The uninsulated pre-fabs were meant for summer use, but for $500 more a chimney could be built. By the mid-1950s, tenants started to live in them year-round. “The expression then was, ‘Throw some heat in the bungalows,’” Fiore said.
By the 1970s, half the homes became permanent dwellings, said Jim Hennessy, a former City Council president who was raised on January Walk. Hennessy fondly remembers the closeness not only of the neighborhood, but also in his family’s bungalow: He was one of nine children. He and a younger sister, two older brothers and single mother occupied the standard three bedrooms, and his five other sisters shared the attic-turned-bedroom.

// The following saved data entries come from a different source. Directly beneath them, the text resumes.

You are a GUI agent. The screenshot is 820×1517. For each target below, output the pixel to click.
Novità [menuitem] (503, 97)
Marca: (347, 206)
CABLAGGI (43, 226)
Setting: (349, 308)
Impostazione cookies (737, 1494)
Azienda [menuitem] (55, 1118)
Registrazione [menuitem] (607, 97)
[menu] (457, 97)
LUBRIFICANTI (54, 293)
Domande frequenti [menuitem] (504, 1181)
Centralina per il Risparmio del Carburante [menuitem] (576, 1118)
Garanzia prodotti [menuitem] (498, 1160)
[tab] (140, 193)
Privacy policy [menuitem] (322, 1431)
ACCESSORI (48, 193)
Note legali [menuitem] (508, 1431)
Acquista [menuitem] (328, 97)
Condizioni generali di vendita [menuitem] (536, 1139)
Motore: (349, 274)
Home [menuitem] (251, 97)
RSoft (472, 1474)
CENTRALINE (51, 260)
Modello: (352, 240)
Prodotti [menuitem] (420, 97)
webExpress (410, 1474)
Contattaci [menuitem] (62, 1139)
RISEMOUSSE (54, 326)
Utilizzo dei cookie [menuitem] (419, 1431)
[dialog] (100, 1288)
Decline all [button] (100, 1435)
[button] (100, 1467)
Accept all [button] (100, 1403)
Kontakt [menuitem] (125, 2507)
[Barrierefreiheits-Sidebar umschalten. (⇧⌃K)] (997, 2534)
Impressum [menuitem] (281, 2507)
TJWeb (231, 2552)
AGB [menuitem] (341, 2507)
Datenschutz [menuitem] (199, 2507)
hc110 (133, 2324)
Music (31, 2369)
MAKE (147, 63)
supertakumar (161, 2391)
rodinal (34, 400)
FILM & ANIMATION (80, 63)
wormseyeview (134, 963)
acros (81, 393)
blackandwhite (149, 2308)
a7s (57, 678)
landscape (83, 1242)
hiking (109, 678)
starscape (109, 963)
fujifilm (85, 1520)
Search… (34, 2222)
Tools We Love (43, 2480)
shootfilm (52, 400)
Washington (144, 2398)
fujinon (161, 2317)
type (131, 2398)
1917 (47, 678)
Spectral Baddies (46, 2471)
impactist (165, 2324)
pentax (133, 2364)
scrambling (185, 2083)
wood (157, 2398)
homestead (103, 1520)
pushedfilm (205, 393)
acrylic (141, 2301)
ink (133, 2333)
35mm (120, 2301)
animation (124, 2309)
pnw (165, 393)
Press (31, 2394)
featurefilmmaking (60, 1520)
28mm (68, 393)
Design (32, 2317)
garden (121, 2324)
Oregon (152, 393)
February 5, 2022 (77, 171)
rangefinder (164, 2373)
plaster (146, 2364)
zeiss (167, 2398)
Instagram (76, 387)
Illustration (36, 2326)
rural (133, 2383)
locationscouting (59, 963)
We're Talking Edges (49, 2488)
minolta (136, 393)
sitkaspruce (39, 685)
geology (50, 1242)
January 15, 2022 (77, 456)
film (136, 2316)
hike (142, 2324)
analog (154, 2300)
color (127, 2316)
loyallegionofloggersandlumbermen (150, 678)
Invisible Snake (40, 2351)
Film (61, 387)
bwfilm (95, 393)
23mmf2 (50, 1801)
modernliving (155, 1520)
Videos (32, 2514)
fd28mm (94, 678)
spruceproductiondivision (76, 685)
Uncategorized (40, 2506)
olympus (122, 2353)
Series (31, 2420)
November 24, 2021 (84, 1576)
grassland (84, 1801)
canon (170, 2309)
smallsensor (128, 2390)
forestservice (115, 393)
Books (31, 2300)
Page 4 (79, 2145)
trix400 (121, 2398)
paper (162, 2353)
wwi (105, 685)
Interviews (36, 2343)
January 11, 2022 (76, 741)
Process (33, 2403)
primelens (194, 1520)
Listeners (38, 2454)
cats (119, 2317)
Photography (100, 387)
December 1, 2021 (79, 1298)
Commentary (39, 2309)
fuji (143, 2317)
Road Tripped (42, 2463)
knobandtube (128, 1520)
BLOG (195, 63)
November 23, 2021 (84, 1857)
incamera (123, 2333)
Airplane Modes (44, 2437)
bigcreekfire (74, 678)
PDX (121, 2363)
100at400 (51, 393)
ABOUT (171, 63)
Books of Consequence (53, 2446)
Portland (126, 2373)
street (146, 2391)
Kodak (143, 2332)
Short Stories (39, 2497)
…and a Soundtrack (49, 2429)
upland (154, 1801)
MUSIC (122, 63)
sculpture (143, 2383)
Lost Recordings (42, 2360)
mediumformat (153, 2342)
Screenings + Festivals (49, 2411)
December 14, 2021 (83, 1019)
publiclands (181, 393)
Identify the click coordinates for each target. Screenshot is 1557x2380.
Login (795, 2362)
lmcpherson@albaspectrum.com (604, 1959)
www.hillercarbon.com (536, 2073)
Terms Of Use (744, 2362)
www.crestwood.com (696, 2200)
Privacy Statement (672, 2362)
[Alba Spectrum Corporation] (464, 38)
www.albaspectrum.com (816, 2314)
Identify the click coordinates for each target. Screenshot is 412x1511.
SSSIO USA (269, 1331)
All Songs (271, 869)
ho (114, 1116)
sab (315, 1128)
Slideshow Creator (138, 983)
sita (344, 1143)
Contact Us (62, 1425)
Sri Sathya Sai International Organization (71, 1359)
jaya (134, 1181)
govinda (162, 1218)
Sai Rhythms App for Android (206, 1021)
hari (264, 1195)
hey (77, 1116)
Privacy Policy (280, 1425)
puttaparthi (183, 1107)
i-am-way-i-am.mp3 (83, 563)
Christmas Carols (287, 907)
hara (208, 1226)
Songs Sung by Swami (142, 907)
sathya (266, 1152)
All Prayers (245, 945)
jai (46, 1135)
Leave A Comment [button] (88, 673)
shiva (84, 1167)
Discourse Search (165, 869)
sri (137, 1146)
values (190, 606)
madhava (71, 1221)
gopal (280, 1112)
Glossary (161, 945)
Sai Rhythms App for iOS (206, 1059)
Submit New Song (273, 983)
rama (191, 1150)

Hennessy’s mother worked the midnight shift at Long Beach Hospital, and he and his siblings slept around the kitchen oven on winter nights. In the tight-knit neighborhood, the family left their front door unlocked.
“There was a house across from ours where two elderly French-Canadian women lived,” Hennessy said. “If I had to go to the bathroom and one of my other siblings was in our bathroom, I would just run outside my house and use Jean and Isabella’s bathroom. That’s what it was like. It was really close and a lot of fun.”
Fun for Hennessy meant running with friends through stretches of then mostly wide-open yards, throwing a football across a few lawns and jumping from one rooftop to the next while playing hide-and-seek.
In 1984, Pat Redinger moved to June Walk because it reminded her of the old Courts community in the Rockaways, where she spent her summers as a girl. She and her mother paid $100,000 for a pre-fab bungalow that still looks out onto an open yard. To create more space, Redinger converted a boiler room into a storage closet, and she uses corner-fitting furniture.
Another challenge that comes with living in the Walks is parking. The neighborhood is without street access, driveways or garages, so it can sometimes be “impossible to have company over,” Redinger said.
“And to move the car, you feel you may never find another spot.” The Walks also has periodic water pressure, drainage and sewage problems.
Looking to the future
While the parking headaches have led Redinger to contemplate a move, others who plan to stay, such as the Kallelises and Hennessy (who lives with his wife and children on West Beech Street, off February Walk), want to lobby City Hall to improve their community. They are hoping to revive the Walks Association, a civic group established in the early 1990s that flourished but disbanded after its founder moved.
“Everyone has their own neighbors association, and we want to have our own, too,” Hennessy said, “because we have to lobby for the things that we need.”
Allison Kallelis is on the same page of what may become a new chapter for the walks. “We’re trying to start up the association again just to get a stronger voice in the city when different planning issues come up, and we’re trying to get more money allocated to the Walks,” she explained. “We’re kind of like the forgotten neighborhood.”
Joseph Kellard is a journalist and columnist living in New York.